-- SOURCE INFORMATION --
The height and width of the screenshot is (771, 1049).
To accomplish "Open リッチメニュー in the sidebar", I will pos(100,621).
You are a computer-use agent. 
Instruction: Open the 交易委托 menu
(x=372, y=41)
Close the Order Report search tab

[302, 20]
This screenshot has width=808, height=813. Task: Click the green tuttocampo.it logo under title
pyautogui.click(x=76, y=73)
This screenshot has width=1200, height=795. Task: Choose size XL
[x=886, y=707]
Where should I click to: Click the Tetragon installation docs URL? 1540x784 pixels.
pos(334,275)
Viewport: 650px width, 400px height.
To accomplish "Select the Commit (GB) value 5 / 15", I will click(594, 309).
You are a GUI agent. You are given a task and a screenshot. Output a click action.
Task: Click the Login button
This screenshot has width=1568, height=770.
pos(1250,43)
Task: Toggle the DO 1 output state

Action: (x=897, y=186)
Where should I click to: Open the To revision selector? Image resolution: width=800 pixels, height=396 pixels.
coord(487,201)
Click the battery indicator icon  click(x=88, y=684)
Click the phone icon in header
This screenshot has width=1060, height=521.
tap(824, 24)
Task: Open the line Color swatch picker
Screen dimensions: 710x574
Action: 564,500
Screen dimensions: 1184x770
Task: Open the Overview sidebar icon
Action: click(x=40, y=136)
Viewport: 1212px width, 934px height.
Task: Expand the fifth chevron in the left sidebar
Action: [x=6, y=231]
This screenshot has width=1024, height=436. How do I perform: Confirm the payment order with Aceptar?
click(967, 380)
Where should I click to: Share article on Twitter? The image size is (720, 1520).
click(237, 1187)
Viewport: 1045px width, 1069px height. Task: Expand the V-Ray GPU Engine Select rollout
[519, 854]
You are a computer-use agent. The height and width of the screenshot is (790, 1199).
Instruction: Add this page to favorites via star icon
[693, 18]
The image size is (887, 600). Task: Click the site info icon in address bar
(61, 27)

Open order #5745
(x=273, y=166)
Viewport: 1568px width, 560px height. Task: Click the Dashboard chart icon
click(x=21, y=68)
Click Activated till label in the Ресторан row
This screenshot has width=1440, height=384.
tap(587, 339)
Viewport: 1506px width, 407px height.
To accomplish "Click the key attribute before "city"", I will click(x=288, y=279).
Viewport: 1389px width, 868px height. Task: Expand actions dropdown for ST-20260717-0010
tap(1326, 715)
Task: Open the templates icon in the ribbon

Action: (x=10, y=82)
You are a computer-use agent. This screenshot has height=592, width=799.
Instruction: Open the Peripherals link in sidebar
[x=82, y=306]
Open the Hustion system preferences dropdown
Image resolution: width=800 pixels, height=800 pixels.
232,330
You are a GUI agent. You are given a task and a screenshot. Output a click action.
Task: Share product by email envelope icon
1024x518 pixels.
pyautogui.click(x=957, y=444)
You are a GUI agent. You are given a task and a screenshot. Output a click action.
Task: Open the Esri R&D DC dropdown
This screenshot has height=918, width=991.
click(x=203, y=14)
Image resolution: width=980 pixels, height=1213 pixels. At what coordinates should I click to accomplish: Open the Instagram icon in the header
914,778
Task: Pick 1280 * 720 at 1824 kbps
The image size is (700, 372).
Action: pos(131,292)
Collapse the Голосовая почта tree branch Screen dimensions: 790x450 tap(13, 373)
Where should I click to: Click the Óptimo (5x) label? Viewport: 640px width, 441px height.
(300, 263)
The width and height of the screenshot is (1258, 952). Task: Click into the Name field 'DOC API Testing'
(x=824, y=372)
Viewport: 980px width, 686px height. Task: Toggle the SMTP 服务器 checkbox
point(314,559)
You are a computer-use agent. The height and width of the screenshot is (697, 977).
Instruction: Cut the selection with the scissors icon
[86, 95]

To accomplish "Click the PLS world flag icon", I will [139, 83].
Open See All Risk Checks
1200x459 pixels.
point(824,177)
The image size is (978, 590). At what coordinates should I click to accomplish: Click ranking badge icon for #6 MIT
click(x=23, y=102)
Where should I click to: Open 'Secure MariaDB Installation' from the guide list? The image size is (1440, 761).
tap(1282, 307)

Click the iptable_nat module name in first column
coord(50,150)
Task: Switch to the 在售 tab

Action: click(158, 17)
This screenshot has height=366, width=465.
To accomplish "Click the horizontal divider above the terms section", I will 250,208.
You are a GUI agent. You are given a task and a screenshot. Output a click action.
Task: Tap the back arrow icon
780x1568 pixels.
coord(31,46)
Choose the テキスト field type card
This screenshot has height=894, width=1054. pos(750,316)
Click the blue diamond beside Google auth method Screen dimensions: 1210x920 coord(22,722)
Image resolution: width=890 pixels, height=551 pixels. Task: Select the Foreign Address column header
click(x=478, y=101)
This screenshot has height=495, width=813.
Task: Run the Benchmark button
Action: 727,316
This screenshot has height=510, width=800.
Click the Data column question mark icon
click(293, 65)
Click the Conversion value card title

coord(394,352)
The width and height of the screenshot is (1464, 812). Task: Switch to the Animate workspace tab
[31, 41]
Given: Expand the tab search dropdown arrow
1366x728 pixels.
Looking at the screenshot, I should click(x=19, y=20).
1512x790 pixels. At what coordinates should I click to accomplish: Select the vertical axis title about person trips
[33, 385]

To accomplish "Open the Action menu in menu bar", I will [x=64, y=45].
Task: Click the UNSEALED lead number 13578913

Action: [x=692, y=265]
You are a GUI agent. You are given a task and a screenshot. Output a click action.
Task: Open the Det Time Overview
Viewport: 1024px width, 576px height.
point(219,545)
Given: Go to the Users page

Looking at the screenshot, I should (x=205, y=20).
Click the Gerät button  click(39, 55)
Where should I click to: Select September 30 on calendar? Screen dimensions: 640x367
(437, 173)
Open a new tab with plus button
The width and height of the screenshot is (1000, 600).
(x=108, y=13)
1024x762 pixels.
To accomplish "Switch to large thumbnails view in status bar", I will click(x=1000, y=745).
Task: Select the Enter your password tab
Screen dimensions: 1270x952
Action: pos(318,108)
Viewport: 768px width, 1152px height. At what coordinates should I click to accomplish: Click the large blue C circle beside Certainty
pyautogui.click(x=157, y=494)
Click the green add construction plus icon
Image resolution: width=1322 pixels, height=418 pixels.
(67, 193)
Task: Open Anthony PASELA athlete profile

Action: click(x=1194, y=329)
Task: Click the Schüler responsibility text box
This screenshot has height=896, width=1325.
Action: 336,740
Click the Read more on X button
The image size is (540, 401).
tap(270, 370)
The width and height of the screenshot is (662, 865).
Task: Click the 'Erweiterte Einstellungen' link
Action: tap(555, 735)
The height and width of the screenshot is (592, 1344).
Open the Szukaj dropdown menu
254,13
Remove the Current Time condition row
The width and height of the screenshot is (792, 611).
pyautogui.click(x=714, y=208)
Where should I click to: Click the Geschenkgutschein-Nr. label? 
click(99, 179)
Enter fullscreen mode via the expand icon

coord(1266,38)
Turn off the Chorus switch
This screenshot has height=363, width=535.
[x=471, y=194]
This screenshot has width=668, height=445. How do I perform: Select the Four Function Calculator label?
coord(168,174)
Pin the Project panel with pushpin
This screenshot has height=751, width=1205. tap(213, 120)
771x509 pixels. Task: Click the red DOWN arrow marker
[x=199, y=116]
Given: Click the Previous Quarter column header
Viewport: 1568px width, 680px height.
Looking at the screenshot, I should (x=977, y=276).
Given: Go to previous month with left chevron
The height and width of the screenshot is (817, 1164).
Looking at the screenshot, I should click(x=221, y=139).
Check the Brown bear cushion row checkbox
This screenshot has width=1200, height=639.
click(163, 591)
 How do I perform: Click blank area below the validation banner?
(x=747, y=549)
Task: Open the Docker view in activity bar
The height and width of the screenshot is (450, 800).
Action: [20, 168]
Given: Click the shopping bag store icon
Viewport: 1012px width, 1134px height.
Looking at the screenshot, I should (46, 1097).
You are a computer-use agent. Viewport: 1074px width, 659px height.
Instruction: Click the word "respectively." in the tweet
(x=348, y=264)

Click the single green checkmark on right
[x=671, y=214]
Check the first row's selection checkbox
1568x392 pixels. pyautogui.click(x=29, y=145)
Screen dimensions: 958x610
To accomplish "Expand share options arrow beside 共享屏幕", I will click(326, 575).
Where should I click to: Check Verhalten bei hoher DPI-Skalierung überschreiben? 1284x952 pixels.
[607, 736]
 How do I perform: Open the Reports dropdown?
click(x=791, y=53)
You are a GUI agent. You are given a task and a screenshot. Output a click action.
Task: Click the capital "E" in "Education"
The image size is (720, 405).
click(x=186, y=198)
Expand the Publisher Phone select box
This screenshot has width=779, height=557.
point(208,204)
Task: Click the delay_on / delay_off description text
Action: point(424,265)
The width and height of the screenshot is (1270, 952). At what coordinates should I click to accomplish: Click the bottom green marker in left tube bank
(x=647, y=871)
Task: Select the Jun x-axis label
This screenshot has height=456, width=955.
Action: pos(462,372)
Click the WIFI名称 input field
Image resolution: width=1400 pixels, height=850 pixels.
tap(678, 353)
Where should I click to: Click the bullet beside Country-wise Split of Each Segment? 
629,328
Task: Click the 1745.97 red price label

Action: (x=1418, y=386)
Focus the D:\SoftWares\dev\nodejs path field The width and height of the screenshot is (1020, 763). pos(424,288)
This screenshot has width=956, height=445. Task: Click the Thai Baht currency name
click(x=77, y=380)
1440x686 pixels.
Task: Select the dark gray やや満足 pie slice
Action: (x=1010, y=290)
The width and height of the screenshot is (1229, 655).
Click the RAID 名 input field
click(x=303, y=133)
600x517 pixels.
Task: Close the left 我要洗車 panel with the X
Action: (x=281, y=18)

-- PROBLEM DETAILS --
Leave out every line above except those from the line with "is (697, 977)." up to and including the line with "This screenshot has height=366, width=465.", and copy those exactly.

-- WRITTEN RESPONSE --
You are a computer-use agent. The height and width of the screenshot is (697, 977).
Instruction: Cut the selection with the scissors icon
[86, 95]

To accomplish "Click the PLS world flag icon", I will [139, 83].
Open See All Risk Checks
1200x459 pixels.
point(824,177)
The image size is (978, 590). At what coordinates should I click to accomplish: Click ranking badge icon for #6 MIT
click(x=23, y=102)
Where should I click to: Open 'Secure MariaDB Installation' from the guide list? The image size is (1440, 761).
tap(1282, 307)

Click the iptable_nat module name in first column
coord(50,150)
Task: Switch to the 在售 tab

Action: click(158, 17)
This screenshot has height=366, width=465.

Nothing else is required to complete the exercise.